━━ Document extract ━━
# Pot options...



## jonnylorenzo (Jun 23, 2015)

Hello guys!

What is your opinion on what you grow in? My recent one was with 5gal buckets and multiple people said that it was bad BC of the plastic or other reasons...so I'm going to change it up..



Should I get grow bags, smart pots or just a regular black plastic pots...i was thinking about getting square grow bags...let me know what you guys think I wanna hear it


----------



## The Hemp Goddess (Jun 23, 2015)

I am not sure who said that plastic buckets are bad, but it is the choice for many who grow DWC and many people also use plastic buckets for soil.  I have never seen problems with a grow that resulted from using plastic buckets.  So, if you have them, no reason not to use them.

Different people have different opinions about what is "best".  Ultimately what is best is what works best for _you_.  You may want to experiment with different types and sizes of grow containers.


----------



## jonnylorenzo (Jun 23, 2015)

I'm not sure who said it but yeah they said something about if the buckets arnt food grade plastic then you shouldn't use them so I was thinking about getting 3 gallon square plastic grow bags they are cheap... Are they reusable? Idk


----------



## yarddog (Jun 23, 2015)

I doubt the little plastic pots tomato seedlings come in are food grade. 
People over think things.


----------



## jonnylorenzo (Jun 23, 2015)

They're not talking about those... They were talking about a 5 gallon bucket... They arnt meant for food so why would it be... And technically they could be right no matter how many times I clean them prolly is not 100% clean... Food grade would probly be cleaner


----------



## The Hemp Goddess (Jun 23, 2015)

Cleaner has nothng to do with it.  It is the materials that they use in the plastics.  I repeat, I would not worry using regular 5 gal buckets.  

The grow bags are hard for me to deal with.  They do not hold their shape well.  I have used the 1, 2, and 3 gal sizes, but prefer rigid containers myself.


----------



## Locked (Jun 23, 2015)

I am a Smart Pot fan.


----------



## jonnylorenzo (Jun 23, 2015)

Cleanliness might not be a matter to you but I'm not sure what was all in it before..so cleanliness is of major concern to me...I didn't buy these buckets they were either already mine or given to me by others...so like I said I'm not sure what was in them. And yeah upon further research I dont want the bags anymore lot of people say they have that problem and others but have you ever tried a smart pot? If not I'm just going to keep the buckets I have


----------



## Rosebud (Jun 23, 2015)
━━━
Request A
In the pot options thread, which grow bag sizes has The Hemp Goddess used?
Request B
Please continue the pot options thread from the point where it stops.
━━ Data provided ━━
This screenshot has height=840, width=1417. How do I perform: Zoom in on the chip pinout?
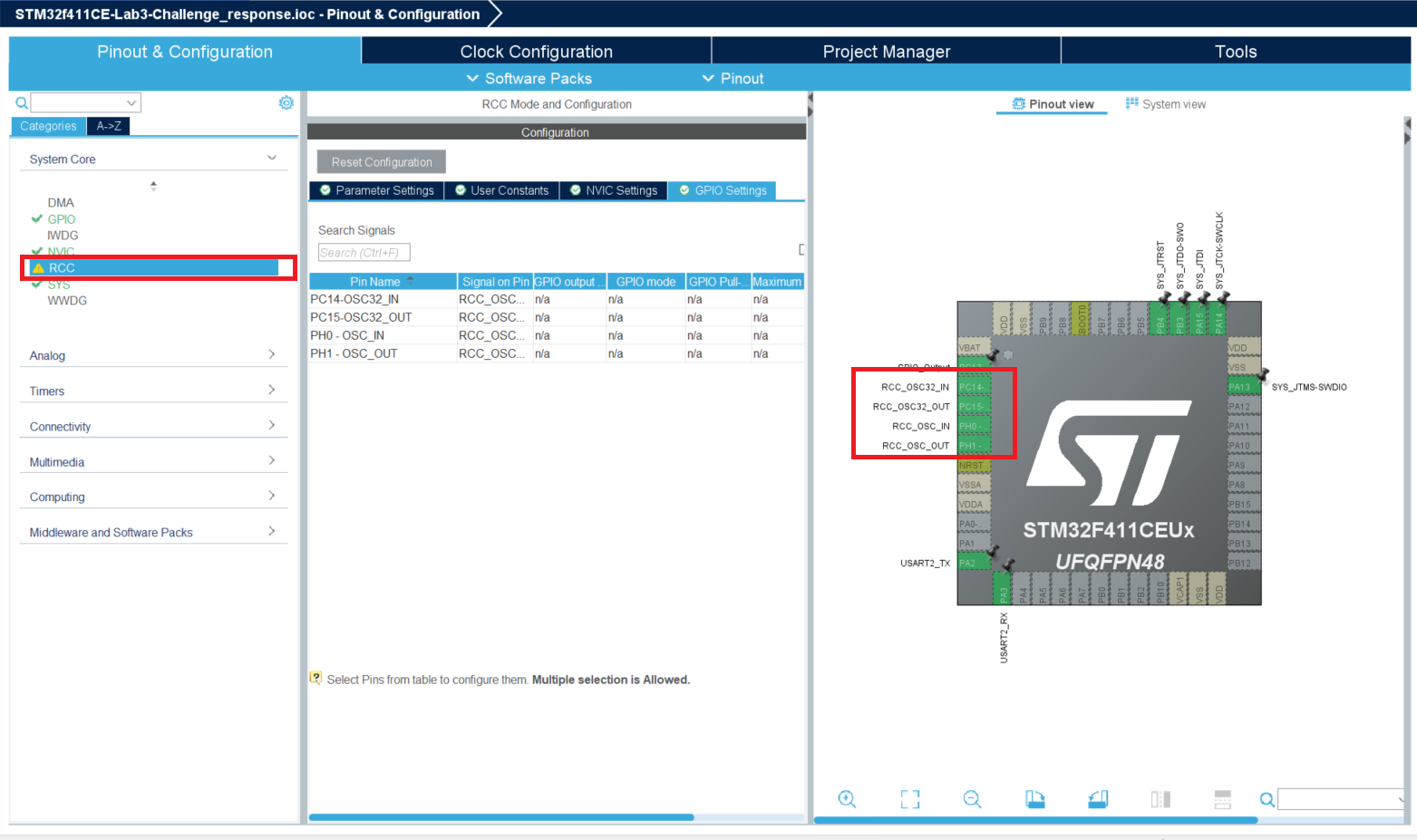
━━━
Final result A
The 1, 2, and 3 gallon sizes.

Final result B
I love smart pots.  But i am using all kinds of pots this summer.


----------



## jonnylorenzo (Jun 23, 2015)

Pro and cons?


----------



## jonnylorenzo (Jun 23, 2015)

Well I've also been doing more reading in them and ivr read that you should start a auto in the pot that you want to finish it in? 







And another question is should I use FFOF for the autos or FFHF I'm gonna mix perlite with either one that I choose


----------



## Rosebud (Jun 23, 2015)

The only con of a smart pot is transplanting. Trying to get the plant out of the pot is horrible. So i just use one gallon plastic bags then put them in smart pots.. You have to use saucers under smart pots. But the last forever and let the roots get some air. They are my favorite. 

I have been told that about autos too. I would start them in keg cups then transplant to the final container.


----------



## jonnylorenzo (Jun 23, 2015)

Alright that sounds cool ill figure it out but thanks for all the views...but does anyone know about my other post(#11)


----------



## Rosebud (Jun 23, 2015)

Oh sorry, i was going to comment. I use seed starter in my keg cups but i don't fill them full, about 3/4. After the seeds come up and stretch a little then you can add HF to fill the cup. Then when you transplant you can use either. The HF has nutes to last 3 weeks. The FFOF has nutes to last 6-8 weeks.  Very good soils, both of them


----------



## jonnylorenzo (Jun 23, 2015)

So then if Its for a auto do I really need nutes if I use FFOF? Or if i use the FFHF and it only last for 3 weeks then i would need nutes...but ive read that your sposed to do everything the same with autos (nute wise) So would i use nutes with the FFOF or no?



And what is seed starter?


----------



## gottaloveplasma (Jun 23, 2015)

I'm using airpots to.  Hard for me to judge the time to need water. Hey there hamster Lewis, what size airpot should I transplant into from the .3liter propagation cell.  I have 2 sativa leggy Skywalker kush in 3x3 tent screen grow.  They are 10" now been in the about 16 days from 2x2" rockwool.


----------



## Locked (Jun 23, 2015)

I have never used Air Pots. I think JAAM uses them.  Maybe he will pop in.


----------



## Rosebud (Jun 24, 2015)

Seed starter is an inert medium, meaning it doesn't have any nutrition that would burn your young seedling.

You will end up using some nutes with either one. Just more with HF.


----------



## jonnylorenzo (Jun 24, 2015)

Is a seed starter like a peat pot? If so I just used those and I didn't like it very well my harvest before last I used those small plant cups you get from buying others... But I'll probably either use solo cups or the little plant pots


----------



## Rosebud (Jun 24, 2015)

Seed starter comes in a bag and it says seed starter on it. I used to love whitney farms seed starter but Scotts bought them so i won't use them now.. This is what i am using now, but any is fine.  the teddy is my dogs, not mine.View attachment 002.jpg


----------



## yooper420 (Jun 24, 2015)

Sure Rose, the teddy belongs to your dog. Ha, ha, ha.


----------



## jonnylorenzo (Jun 24, 2015)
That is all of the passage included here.